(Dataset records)
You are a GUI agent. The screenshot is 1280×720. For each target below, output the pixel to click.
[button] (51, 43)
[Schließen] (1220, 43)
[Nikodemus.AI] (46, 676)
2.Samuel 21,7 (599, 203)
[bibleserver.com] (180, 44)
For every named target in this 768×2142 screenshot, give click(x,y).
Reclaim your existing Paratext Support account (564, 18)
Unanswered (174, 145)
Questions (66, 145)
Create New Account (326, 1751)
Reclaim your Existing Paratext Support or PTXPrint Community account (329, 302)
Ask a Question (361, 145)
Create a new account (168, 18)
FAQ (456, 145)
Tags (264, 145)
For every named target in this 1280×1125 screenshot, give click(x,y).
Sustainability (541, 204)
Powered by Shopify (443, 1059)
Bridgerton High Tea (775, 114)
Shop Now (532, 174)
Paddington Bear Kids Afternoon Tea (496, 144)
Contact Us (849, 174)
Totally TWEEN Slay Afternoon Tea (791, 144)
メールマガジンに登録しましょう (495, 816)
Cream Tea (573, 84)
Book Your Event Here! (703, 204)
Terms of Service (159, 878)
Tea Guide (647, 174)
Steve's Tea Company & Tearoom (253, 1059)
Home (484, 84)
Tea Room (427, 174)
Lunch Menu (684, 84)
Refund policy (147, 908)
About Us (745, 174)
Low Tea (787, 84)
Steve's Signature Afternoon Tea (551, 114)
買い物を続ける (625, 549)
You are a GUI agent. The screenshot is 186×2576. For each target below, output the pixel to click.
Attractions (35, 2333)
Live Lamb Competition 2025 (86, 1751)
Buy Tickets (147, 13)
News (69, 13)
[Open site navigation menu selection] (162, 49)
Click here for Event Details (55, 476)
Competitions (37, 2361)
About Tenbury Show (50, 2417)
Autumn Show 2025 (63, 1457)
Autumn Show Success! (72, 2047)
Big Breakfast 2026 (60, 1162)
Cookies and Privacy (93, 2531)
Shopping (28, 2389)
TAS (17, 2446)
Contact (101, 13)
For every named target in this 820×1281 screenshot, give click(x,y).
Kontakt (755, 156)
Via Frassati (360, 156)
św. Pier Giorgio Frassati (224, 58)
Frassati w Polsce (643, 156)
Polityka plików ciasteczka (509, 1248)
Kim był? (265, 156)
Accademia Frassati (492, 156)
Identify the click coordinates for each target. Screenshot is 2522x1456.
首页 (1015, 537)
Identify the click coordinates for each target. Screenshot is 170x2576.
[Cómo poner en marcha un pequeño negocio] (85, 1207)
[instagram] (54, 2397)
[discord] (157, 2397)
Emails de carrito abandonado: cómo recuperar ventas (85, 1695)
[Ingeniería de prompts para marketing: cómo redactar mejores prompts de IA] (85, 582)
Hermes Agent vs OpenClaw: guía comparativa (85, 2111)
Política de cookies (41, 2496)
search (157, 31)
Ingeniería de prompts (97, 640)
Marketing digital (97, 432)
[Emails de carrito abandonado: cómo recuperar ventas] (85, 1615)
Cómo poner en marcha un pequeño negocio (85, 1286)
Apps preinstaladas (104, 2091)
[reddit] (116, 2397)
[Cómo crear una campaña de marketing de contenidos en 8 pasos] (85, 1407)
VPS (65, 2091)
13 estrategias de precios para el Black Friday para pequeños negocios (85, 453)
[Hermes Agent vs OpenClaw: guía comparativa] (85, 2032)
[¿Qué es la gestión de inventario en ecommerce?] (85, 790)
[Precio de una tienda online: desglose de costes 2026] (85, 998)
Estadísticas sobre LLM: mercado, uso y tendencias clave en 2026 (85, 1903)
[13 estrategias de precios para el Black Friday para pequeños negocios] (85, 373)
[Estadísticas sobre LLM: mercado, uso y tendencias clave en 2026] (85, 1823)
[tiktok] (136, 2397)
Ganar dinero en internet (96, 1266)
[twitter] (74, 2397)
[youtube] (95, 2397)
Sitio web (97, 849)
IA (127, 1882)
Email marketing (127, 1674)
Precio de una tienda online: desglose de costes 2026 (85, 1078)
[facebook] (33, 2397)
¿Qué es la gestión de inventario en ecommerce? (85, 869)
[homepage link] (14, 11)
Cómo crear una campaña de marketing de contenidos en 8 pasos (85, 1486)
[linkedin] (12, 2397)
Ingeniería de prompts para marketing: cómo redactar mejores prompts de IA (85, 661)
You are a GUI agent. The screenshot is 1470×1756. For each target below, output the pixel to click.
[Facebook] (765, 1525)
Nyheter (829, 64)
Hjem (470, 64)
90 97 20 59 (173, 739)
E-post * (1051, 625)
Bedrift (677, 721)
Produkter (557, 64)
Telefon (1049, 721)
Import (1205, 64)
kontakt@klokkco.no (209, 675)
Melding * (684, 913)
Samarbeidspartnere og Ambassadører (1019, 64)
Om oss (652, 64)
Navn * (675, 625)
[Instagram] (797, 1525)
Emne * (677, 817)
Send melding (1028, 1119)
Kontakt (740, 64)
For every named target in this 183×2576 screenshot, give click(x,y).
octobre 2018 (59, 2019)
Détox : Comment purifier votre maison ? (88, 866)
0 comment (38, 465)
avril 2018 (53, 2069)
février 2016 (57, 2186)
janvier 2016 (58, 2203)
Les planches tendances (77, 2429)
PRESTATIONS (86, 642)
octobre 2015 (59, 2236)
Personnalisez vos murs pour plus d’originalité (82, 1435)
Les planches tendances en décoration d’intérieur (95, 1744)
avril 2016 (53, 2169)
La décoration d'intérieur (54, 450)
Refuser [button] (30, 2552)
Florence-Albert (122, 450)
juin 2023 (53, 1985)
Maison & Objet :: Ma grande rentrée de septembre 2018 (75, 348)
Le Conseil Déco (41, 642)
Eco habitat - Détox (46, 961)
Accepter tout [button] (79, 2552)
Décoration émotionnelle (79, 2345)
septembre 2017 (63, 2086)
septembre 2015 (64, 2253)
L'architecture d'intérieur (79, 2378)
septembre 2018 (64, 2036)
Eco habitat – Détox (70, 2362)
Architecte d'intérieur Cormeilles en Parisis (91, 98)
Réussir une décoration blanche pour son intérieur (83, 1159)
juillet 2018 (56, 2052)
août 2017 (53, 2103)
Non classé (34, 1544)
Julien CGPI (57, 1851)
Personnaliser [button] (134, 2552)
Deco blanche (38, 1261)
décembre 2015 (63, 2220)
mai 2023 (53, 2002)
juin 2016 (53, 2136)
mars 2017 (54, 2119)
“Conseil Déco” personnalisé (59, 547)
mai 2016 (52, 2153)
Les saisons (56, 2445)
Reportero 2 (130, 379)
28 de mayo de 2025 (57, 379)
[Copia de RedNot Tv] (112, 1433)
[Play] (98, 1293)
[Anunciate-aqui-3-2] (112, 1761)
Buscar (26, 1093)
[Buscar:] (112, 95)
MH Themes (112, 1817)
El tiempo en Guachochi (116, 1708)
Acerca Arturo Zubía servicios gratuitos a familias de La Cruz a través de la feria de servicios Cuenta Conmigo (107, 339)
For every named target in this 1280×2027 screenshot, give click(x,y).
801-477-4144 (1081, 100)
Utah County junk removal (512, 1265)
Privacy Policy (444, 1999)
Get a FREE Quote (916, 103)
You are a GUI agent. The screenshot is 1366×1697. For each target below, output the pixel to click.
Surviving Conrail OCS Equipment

- Aim of the exercise
Among the records, find all lines that include the string "septembre" and return them.

- Written response
Maison & Objet :: Ma grande rentrée de septembre 2018 (75, 348)
septembre 2017 (63, 2086)
septembre 2015 (64, 2253)
septembre 2018 (64, 2036)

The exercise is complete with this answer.